Он попытался улыбнуться, вспомнив старинное правило гостеприимства: не омрачай гостя печалью своей, а если у гостя есть печаль, возьми ее себе.
Ели медленно, в глубоком молчании. Каждый вспоминал своих близких, с которыми никогда уж больше не разделит хлеба.
— Благодарим тебя, — сказал Пахчан, вставая. — Жива еще Армения, пока живы такие, как ты, Саркис.
Вагаршак пошел посмотреть, не проснулась ли сестра, и остался там, притаившись у нее в ногах и прислушиваясь к ее тревожному дыханию.
— Саркис! — сказал Пахчан. — Мне тебя спросить надо.
Старик съежился, как от удара, которого давно ожидал, и глаза его ушли далеко за морщинистые веки и седые ресницы.
— Саркис! Ты помнишь безумного Арменака?
— Арменак! Бедный Арменак, сын моего дяди! Где он?
— Арменак погиб три ночи тому назад. Я завалил его тело камнями. Я принес тебе его табакерку. Вот она.
Он передал Саркису серебряную табакерку старинной ванской работы. На крышке был выгравирован силуэт Сипана.
— Сипан! Табакерка моего дяди. Я ее знаю. Бедный, бедный Арменак! Ему теперь легче, если он погиб.
Он зашептал слова поминанья, углубившись в рассматриванье серебряного Сипана.
— Саркис! — оторвал его от молитвы Пахчан. — В этой табакерке была записка. Арменак нес ее мне. Записка от сестры моей, Шамирам. Я ее не видел после восстания. Я ее не видел шестнадцать месяцев. В этой записке она пишет, что она у тебя. Что ты знаешь про нее? Где она?
Старик вскочил и обнажил грудь. На волосатой груди виднелось несколько шрамов, еще розовых.
— Видишь эти раны? Бог не хочет моей смерти. А Саркис благословил бы свою смерть. Меня кололи, как барана, но старая кожа тверда, и кинжал не достал до сердца. Я думал, что истеку кровью. Я потерял память. Когда я очнулся, Шамирам не было со мной.
— Где это было?
— Это было в Ване. О, зачем я пошел тогда в Ван! Я думал достать хлеба, немного хлеба. Я боялся оставить Шамирам здесь одну. Она пошла со мной. В эту ночь было отступление. Напали курды, народ ушел. Мы спрятались в развалинах. Рыжая кошка ходила вокруг нас, рыжая кошка. Мне надо было убить ее камнем. Я пожалел ее. Из-за кошки курды догадались, что там кто-то прячется. Убей меня, но не спрашивай, где Шамирам. Я не знаю.
— Но ты видел что-нибудь? Ведь не сразу же потерял ты память. Говори же! Говори!
Он схватил старика за ворот и тотчас отпустил.
— Прости меня. Но ты должен сказать мне правду.
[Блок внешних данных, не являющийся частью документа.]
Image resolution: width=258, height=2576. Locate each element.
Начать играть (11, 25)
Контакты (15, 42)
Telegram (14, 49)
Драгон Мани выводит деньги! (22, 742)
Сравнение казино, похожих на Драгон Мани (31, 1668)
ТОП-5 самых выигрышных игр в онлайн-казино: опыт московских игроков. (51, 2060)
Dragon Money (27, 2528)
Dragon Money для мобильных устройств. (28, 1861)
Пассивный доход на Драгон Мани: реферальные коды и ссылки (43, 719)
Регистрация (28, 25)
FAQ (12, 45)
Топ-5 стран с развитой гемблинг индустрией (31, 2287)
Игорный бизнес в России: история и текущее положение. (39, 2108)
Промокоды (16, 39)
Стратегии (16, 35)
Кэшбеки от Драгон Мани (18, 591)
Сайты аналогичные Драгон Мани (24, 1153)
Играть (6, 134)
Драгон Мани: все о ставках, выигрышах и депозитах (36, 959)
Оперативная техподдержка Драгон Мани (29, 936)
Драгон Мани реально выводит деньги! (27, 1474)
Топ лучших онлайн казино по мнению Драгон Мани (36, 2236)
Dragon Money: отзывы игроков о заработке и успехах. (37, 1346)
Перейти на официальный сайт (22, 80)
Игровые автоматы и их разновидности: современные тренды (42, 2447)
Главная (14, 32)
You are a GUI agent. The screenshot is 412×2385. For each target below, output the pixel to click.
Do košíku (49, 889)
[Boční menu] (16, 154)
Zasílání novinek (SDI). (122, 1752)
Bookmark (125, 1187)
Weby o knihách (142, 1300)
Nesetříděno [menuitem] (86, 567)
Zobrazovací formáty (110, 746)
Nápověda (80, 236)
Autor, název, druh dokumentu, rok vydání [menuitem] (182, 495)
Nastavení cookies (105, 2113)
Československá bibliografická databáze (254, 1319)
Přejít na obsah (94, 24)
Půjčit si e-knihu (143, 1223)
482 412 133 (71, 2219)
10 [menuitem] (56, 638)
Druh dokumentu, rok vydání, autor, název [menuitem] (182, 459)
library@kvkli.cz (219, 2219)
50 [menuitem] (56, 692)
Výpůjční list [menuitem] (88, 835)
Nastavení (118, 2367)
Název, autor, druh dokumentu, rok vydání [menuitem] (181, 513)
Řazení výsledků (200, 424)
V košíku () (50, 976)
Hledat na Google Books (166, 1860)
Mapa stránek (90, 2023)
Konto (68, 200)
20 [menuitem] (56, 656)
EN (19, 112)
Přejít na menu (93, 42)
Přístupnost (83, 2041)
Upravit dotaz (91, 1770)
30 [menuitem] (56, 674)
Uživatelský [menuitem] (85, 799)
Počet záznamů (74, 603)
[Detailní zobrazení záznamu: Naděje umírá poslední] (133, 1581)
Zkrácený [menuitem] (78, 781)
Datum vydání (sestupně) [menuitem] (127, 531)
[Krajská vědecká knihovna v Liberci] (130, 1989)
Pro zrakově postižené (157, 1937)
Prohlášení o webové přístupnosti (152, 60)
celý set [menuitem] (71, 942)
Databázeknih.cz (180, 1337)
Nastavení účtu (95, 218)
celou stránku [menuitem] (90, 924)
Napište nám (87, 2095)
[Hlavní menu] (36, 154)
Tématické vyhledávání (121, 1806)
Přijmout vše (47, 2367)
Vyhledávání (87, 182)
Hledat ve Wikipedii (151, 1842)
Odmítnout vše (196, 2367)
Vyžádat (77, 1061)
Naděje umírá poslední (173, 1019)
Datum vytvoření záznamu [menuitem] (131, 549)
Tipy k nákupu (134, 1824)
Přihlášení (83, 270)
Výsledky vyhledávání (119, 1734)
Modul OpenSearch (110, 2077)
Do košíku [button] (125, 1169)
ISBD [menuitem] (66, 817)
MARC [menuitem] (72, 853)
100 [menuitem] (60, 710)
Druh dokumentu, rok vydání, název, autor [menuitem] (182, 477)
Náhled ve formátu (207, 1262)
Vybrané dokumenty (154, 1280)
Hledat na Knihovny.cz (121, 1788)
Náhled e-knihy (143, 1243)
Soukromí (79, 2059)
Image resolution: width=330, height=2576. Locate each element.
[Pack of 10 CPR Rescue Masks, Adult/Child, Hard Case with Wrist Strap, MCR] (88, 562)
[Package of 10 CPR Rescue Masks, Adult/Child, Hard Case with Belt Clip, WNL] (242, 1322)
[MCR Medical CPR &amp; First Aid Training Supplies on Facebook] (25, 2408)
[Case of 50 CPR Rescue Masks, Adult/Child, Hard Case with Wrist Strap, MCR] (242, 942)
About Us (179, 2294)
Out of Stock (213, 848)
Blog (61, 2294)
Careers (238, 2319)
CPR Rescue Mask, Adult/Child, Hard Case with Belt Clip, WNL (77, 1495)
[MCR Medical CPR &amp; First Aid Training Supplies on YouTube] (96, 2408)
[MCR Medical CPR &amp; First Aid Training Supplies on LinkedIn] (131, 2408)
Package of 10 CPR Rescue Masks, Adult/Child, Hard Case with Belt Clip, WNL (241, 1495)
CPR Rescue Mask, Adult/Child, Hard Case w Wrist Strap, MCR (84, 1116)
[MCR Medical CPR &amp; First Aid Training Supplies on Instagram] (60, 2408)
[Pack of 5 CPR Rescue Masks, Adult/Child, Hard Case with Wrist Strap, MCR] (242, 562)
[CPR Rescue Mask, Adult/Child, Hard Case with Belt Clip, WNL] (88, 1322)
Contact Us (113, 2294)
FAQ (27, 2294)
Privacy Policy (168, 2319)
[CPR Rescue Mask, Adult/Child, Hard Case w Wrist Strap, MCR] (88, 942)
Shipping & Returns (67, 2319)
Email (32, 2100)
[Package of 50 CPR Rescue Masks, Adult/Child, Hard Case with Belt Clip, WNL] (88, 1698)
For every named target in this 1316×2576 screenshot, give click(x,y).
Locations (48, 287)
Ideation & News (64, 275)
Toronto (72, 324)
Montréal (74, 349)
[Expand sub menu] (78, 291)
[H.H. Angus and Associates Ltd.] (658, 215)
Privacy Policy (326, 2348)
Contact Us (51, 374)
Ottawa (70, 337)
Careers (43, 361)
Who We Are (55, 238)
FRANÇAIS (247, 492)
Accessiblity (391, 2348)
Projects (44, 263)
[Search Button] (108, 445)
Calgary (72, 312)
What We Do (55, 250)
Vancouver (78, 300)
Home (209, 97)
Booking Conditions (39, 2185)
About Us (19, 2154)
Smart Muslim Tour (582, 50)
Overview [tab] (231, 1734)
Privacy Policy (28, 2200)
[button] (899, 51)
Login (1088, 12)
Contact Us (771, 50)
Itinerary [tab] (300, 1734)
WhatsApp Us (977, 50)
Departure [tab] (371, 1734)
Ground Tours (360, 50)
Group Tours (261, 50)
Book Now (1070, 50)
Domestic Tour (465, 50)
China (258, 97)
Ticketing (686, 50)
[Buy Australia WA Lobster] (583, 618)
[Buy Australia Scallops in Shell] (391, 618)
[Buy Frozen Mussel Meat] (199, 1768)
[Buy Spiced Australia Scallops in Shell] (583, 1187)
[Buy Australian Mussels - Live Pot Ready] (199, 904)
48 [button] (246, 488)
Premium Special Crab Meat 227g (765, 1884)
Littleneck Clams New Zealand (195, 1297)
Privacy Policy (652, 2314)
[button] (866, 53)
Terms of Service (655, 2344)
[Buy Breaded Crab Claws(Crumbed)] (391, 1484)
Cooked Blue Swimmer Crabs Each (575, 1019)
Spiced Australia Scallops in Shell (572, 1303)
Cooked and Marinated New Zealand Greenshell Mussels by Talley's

Саркис молча взял его за руку и повел к двери в комнату, где лежала Анаид.
— Видишь, что они с детьми делают? А Шамирам — взрослая девушка, красивая девушка. Ее понесли куда-то. Я двоих отбросил, чтобы защитить ее. На меня навалились четверо…
Пахчан выбежал из комнаты.
Огненный закат пылал над Ваном. Озеро налилось расплавленной медью. Снега Сипана сверкали еще ярче. Ванская скала, как черная могила, темнела в этом бешенстве красок. Из огня гремело имя, от которого сердце наполнялось болью, и голос терялся в грохоте отчаянья.
— Шамирам! Шамирам! Шамирам!
Это кричал Пахчан, и ему казалось, что это кричит все вокруг.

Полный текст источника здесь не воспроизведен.